Document segment |
Next, if the claim exists independently from the CBA, the court must still decide whether it is “ ‘substantially dependent’ on the terms of a CBA’ by determining ‘whether the claim can be resolved by ‘looking to’ versus interpreting the CBA.” Id. at 1060 (citing Caterpillar, 482 U.S. at *1187394, 107 S.Ct. 2425 and Livadas, 512 U.S. at 125, 114 S.Ct. 2068). If the claim requires interpretation of the CBA, the claim is preempted; if the claim merely requires “looking to” the CBA, it is not preempted. Id. Although the “ ‘look to’/‘interpret’ distinction” is often difficult to draw, see id. “when the meaning of the contract terms is not the subject of dispute, the bare fact that a collective-bargaining agreement will be consulted in the course of state-law litigation plainly does not require that the claim be extinguished.” Livadas, 512 U.S. at 124, 114 S.Ct. 2068. “ ‘[Section] 301 does not permit parties to waive, in a collective-bargaining agreement, nonnegotiable state rights’ conferred on individual employees.’ Valles v. Ivy Hill Corp., 410 F.3d 1071, 1076 (9th Cir.2005) (quoting Balcorta v. Twentieth Century-Fox Film Corp., 208 F.3d 1102, 1111 (9th Cir.2000)). “In particular, the [Supreme Court] has sought to preserve state authority in areas involving minimum labor standards.” Id. “Thus, in order for complete preemption to apply, ‘the need to interpret the CBA must inhere in the nature of the plaintiffs claim. If the claim is plainly based on state law, § 301 preemption is not mandated simply because the defendant refers to the CBA in mounting a defense.” Id. (quoting Cramer, 255 F.3d at 691); see also Vasserman v. Henry Mayo Newhall Memorial Hosp., 65 F.Supp.3d 932, 951 (C.D.Cal.2014) (“[A] state law claim will be preempted if it is so ‘inextricably intertwined’ with the terms of a labor contract that its resolution will require judicial interpretation of those terms.”) (citing Allis-Chalmers, 471 U.S. at 213, 105 S.Ct. 1904).
DISCUSSION
I. Request for Judicial Notice
In conjunction with its Motion to Dismiss, Mission requests that the Court take judicial notice of (1) the CBAs it claims were in effect while Densmore was employed by Mission; and (2) a separate wrongful-termination complaint, Case No. 15 CECG 03251, filed by Densmore against Mission in state court that provides additional relevant factual context. See Doc. 6-2 (Request for Judicial Notice), Ex. 1 (wrongful-termination complaint), Ex. 2 (CBA in effect from 2006-2012), Ex. 3 (CBA in effect from 2006-2014), Ex. 4 (CBA in effect from 2015-2018). Because the Court “may take notice of proceedings in other courts, both within and without the federal judicial system, if those proceedings have a direct relation to matters at issue,” the Court grants Mission’s request as to the separate wrongful-termination complaint. See United States v. Black, 482 F.3d 1035, 1041 (9th Cir.2007). Moreover, the Court “may take judicial notice of a CBA in evaluating a motion to dismiss.... [as] such documents properly are considered [ ] materials ‘not subject to reasonable dispute’ because they are ‘capable of accurate and ready determination by resort to sources whose accuracy cannot reasonably be questioned.’ ” Jones v. AT & T, No. C 07-3888 JF, 2008 WL 902292, *2 (N.D.Cal. Mar. 31, 2008). Therefore, the Court also grants Mission’s request with respect to the three CBAs. See id.

Exercise requirements |
1 – Translate this sentence from the court opinion excerpt into Spanish: "If the claim requires interpretation of the CBA, the claim is preempted; if the claim merely requires “looking to” the CBA, it is not preempted."
2 – Summarize the court opinion excerpt in two sentences.
The material that follows is not needed for either task.

Supplied material |

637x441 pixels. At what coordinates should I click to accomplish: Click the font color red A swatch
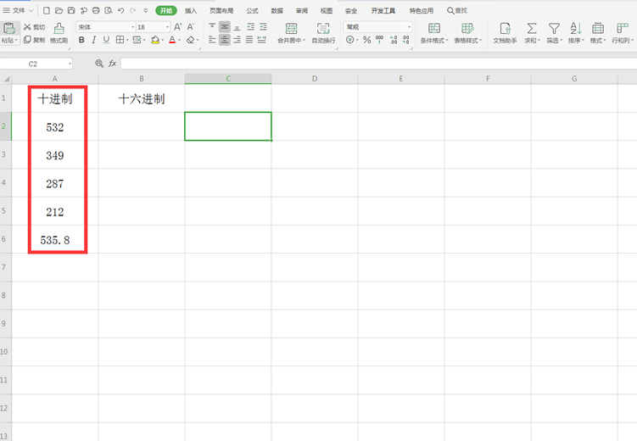tap(172, 40)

Full solutions |
1 – Si la reclamación requiere la interpretación del CBA, la reclamación queda desplazada; si la reclamación solo requiere «remitirse» al CBA, no queda desplazada.

2 – A state-law claim that exists independently of a CBA is preempted only if resolving it requires interpreting the CBA rather than merely looking to it, and a defendant's reference to the CBA in its defense does not by itself mandate preemption. The Court grants Mission's request for judicial notice of Densmore's separate state-court wrongful-termination complaint and of the three CBAs.